(Dataset rows)
# # #

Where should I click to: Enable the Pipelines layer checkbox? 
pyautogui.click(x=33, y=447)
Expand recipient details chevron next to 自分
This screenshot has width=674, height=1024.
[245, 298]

# # #

Work required =>
Write out these entries again, swapping "checkbox" for "toggle" and leaving everything else as it is.

Full output =>
Where should I click to: Enable the Pipelines layer toggle? 
pyautogui.click(x=33, y=447)
Expand recipient details chevron next to 自分
This screenshot has width=674, height=1024.
[245, 298]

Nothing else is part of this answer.